- Directed by: Jac Hamman; Sarah Scrimgeour;
- Written by: Max Lang; Suzanne Lang;
- Based on: Superworm by Julia Donaldson
- Produced by: Martin Pope; Barney Goodland;
- Starring: Olivia Colman; Matt Smith; Patricia Allison; Kobna Holdbrook-Smith; Rob Brydon; Paul Thornley; Cariad Lloyd;
- Edited by: Robin Sales
- Music by: René Aubry
- Production companies: Magic Light Pictures Blue Zoo Animation Studio
- Distributed by: BBC ZDF
- Release date: 25 December 2021 (BBC One);
- Running time: 25 minutes
- Country: United Kingdom
- Language: English

= Superworm (film) =

2021 British short film

Superworm is a 2021 British short computer animated TV film based on the 2012 picture book of the same name written by Julia Donaldson and illustrated by Axel Scheffler. Directed by Jac Hamman and Sarah Scrimgeour, the film was produced by Martin Pope and Barney Goodland of Magic Light Pictures and was adapted from the book by Max Lang and Suzanne Lang, with the score composed by René Aubry.

The film follows a titular character who helps his friends when they get in trouble, until one day the evil Wizard Lizard has him kidnapped and Superworm's friends have to save their hero.

The film stars Olivia Colman, Matt Smith, Rob Brydon, Kobna Holdbrook-Smith, Patricia Allison and Cariad Lloyd. The film was first broadcast on BBC One on 25 December 2021.

== Plot ==
Superworm, a super-strong and long worm, trains to become a superhero. He is joined by a caterpillar, who eventually enters a cocoon, while Superworm continues training.

When the caterpillar leaves her cocoon as a butterfly, she helps Superworm gain notoriety due to a series of heroic acts (saving a toad from being run over by a truck, entertaining a swarm of bored bees, and saving a drowning beetle), thought Butterfly is upset when Superworm is given sole credit for his good deeds.

While the fellow garden insects celebrate Superworm's rescues, Wizard Lizard, digging for treasure nearby, overhears the commotion and orders his servant crow to retrieve Superworm. The crow kidnaps Superworm and brings him to the Wizard, who casts a spell on the hero so he will dig for treasure for the Wizard. Butterfly overhears this and rallies the garden insects to rescue Superworm.

Sneaking to the Wizard's lair, the garden creatures incapacitate him, wrap him a cobweb and throw him into a nearby rubbish dump. They search for Superworm, but to no avail. When Butterfly and the other creatures have given up hope of finding their hero, Superworm bursts out of the ground, before reconciling with Butterfly.

When the insects return to their homes, the crow attacks again, but Butterfly and Superworm incapacitate the bird and slingshot him away. The insects celebrate their victory and the return of their hero.

== Voice cast ==
Source:
- Olivia Colman as the narrator
- Matt Smith as Superworm
- Patricia Allison as Butterfly
- Kobna Holdbrook-Smith as Wizard Lizard
- Rob Brydon as Crow
- Paul Thornley as Papa Toad & Beetle
- Cariad Lloyd as Mama Toad
- Felix Tandon as Baby Toad
- Samara Sutariya as Skipping Beetle
- Lizzie Waterworth-Santo as Spider

== Production ==
Donaldson found the cast of A-list actors to be "brilliant, they’re all so good" but admitted that she had not initially heard of them before. The directors, Jac Hamman and Sarah Scrimgeour, had worked with Magic Light Pictures on their holiday specials starting with the 2015 short film for Stick Man, and were attracted to adapting Superworm for film because the work was an "adventure comedy where the protagonist is an earthworm with a hero complex".

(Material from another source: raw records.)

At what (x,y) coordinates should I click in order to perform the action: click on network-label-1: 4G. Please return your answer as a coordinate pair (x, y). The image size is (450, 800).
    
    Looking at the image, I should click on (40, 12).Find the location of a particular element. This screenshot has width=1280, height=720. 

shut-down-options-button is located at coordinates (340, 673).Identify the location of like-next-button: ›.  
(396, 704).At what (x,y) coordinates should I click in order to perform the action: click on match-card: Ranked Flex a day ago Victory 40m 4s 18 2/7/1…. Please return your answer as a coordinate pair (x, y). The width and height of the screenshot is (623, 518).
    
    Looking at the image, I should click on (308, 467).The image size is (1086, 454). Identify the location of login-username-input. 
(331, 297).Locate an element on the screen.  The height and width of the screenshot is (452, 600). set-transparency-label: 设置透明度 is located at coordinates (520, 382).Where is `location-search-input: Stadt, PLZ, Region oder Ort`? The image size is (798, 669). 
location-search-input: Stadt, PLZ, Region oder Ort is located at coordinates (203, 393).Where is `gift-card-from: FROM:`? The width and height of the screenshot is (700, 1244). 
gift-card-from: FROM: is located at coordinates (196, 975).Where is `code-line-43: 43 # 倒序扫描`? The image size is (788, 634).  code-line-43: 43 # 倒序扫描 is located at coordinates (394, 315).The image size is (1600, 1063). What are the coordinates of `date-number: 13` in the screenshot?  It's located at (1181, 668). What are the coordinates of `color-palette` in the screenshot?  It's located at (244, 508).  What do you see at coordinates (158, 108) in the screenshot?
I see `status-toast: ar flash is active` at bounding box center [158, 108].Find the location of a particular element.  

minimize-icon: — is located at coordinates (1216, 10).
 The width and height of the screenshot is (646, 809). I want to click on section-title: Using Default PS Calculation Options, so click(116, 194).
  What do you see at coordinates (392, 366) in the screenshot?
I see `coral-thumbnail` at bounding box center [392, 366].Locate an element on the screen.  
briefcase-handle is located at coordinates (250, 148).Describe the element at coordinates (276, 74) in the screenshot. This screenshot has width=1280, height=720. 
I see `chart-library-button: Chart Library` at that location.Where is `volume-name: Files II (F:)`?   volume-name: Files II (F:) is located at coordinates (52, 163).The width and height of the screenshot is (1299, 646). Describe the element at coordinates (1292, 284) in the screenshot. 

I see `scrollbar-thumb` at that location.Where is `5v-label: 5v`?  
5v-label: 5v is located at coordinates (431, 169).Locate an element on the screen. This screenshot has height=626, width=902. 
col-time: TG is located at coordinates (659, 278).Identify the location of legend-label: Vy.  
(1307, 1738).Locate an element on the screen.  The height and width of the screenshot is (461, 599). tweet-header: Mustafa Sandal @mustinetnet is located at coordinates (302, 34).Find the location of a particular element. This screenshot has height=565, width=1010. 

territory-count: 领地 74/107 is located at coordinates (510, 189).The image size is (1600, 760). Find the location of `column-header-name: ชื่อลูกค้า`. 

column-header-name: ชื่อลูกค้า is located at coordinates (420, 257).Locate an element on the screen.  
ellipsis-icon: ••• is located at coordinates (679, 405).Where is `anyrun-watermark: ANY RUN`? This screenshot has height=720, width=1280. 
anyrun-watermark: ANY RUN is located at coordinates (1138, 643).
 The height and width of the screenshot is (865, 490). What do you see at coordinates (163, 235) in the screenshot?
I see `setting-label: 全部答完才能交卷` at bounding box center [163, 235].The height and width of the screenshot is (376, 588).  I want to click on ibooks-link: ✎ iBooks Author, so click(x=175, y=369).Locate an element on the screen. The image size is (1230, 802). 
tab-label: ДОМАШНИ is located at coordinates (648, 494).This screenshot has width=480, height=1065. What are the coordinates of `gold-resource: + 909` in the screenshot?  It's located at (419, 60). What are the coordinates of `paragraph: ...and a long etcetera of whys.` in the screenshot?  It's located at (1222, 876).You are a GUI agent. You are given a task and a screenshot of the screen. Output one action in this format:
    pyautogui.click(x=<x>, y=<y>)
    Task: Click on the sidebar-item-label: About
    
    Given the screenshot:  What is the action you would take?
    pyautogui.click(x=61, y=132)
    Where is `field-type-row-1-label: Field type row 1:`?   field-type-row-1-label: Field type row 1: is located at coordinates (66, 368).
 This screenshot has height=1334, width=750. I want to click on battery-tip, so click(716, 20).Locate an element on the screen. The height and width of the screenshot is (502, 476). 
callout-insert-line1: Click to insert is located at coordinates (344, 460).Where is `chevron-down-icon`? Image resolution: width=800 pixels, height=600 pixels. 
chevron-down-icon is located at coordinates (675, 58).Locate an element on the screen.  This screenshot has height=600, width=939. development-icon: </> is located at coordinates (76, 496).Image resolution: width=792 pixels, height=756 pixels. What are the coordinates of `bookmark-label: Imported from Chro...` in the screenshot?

Storyboarding and pre-production of Superworm began during the COVID-19 pandemic in April 2020. As the directors were based in South Africa and the studios were based in the United Kingdom, they had to work together remotely through video calls. Studio co-founders Martin Pope and Michael Rose were not able to make film set visits. The voice recording was also restricted, as they were only allowed to have one actor with the engineer in the room when they began the recording process. The production and post-production phases were completed in September 2020 and November 2021, respectively. The team included more than 100 people. The software Autodesk Maya was mainly used for animation, while ZBrush, Substance 3D Modeler and Redshift were also used for the film.

== Reception ==
Helen Brown of The Daily Telegraph gave the film a positive review. The Independents Ed Cumming gave the film four out of five stars and wrote that it "maintains its charm without diluting the original book".